Wet/Dry Mapping as a Monitoring Technique
Wet/dry mapping is a simple concept for monitoring changes in surface water extent, and has been relatively straightforward to apply. Despite some turnover among organizers and participants, the methods have remained consistent for more than a decade, aside from minor refinements in the data forms and training. The resulting data have allowed both quantitative analysis and spatial representations of conditions.
Wet/dry mapping has provided several insights that were different from those offered by other monitoring techniques. The total wetted length within SPRNCA was correlated with stream flow at the Charleston gage, but those flow measurements could never describe the spatial arrangement of wet and dry stream channel, and wet/dry mapping provided no details on the rate of stream flow. Wet/dry mapping also showed that identification of perennial reaches depends critically on which years are examined.
Project costs included a one-time expense of $2,000 for 9 GPS units, along with annual costs of approximately five days of BLM and TNC staff time for training and survey events. Data processing and creation of display maps require about another seven days of staff time each year. Expansion of the project beyond the SPRNCA to the entire length of river in the US and Mexico has benefitted from efficiencies of scale, requiring very little increase in annual costs.
The Role of Citizen Science
The term “citizen science” has been used for projects in which volunteers, who may have no scientific training, collect data for research or monitoring projects directed by scientists. The approach has been used for a variety of efforts, including the Audubon Society’s Christmas Bird Count, which has run annually since 1900. Citizen scientists have worked on several other river conservation efforts in Arizona, including water quality sampling on the Santa Cruz and Verde Rivers. Such efforts often include social goals, such as education and public participation in politically-charged technical issues (Clark and Illman 2001). There is a growing need for tools to resolve conflicts associated with water management, and this type of participatory, citizen science may be helpful for basins where conflicting opinions exist in the absence of adequate streamflow data, or as a supplement to standard stream gages.

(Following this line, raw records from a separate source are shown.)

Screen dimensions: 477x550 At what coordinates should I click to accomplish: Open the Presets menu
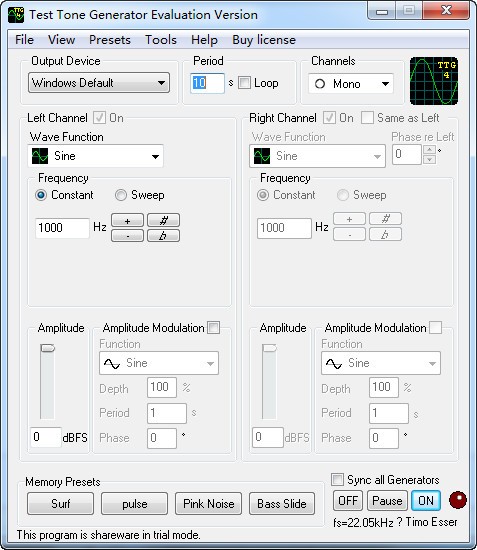110,40
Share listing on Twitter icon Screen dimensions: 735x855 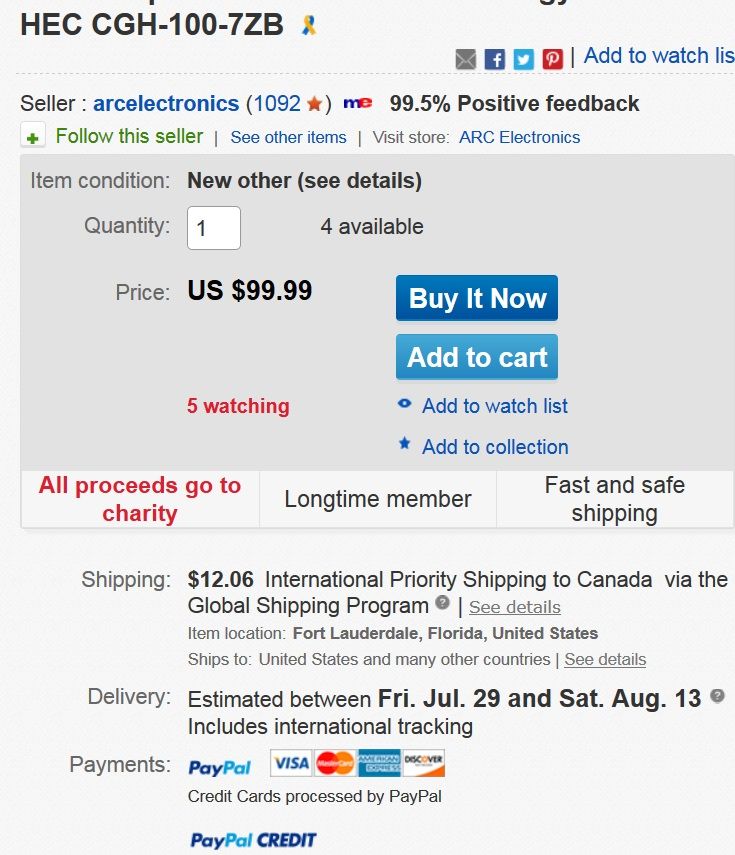[523, 59]
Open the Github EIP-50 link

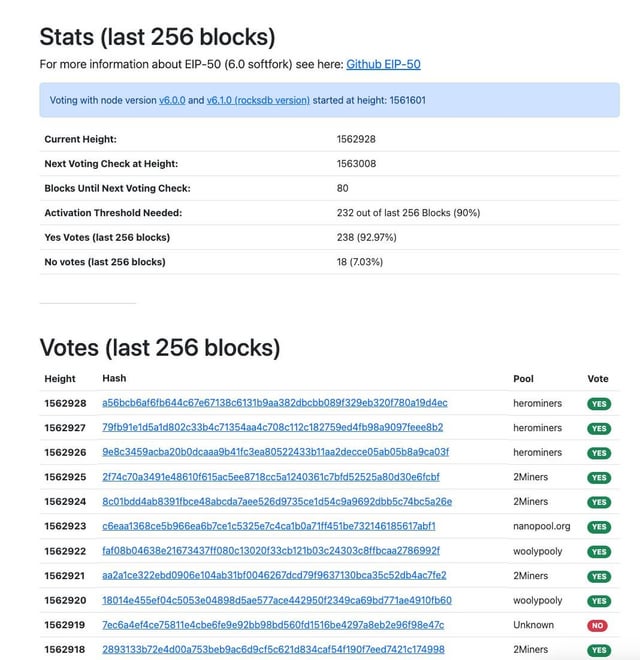[x=383, y=64]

Citizen scientists have been critical to the wet/dry mapping project, and this volunteer approach had social and scientific benefits. This project engaged hundreds of volunteers in understanding and appreciating the flow variability in their local river. They included elected officials, military personnel, environmental activists, ranchers, business representatives, land managers, academics, and regulatory agency staff getting their feet wet and sharing an interest in the river’s life. As a result of their involvement, we have been able to create a useful data set with a small investment of time and money.
Implications for San Pedro River Management
Adaptive management toward the sustainable yield of groundwater in this region will require that monitoring programs, such as the wet/dry mapping effort, provide feedback on the effectiveness of a wide spectrum of management measures. Only by considering how surface flows are changing spatially, in a comprehensive manner, can we fully understand the combined effects of management efforts across the watershed.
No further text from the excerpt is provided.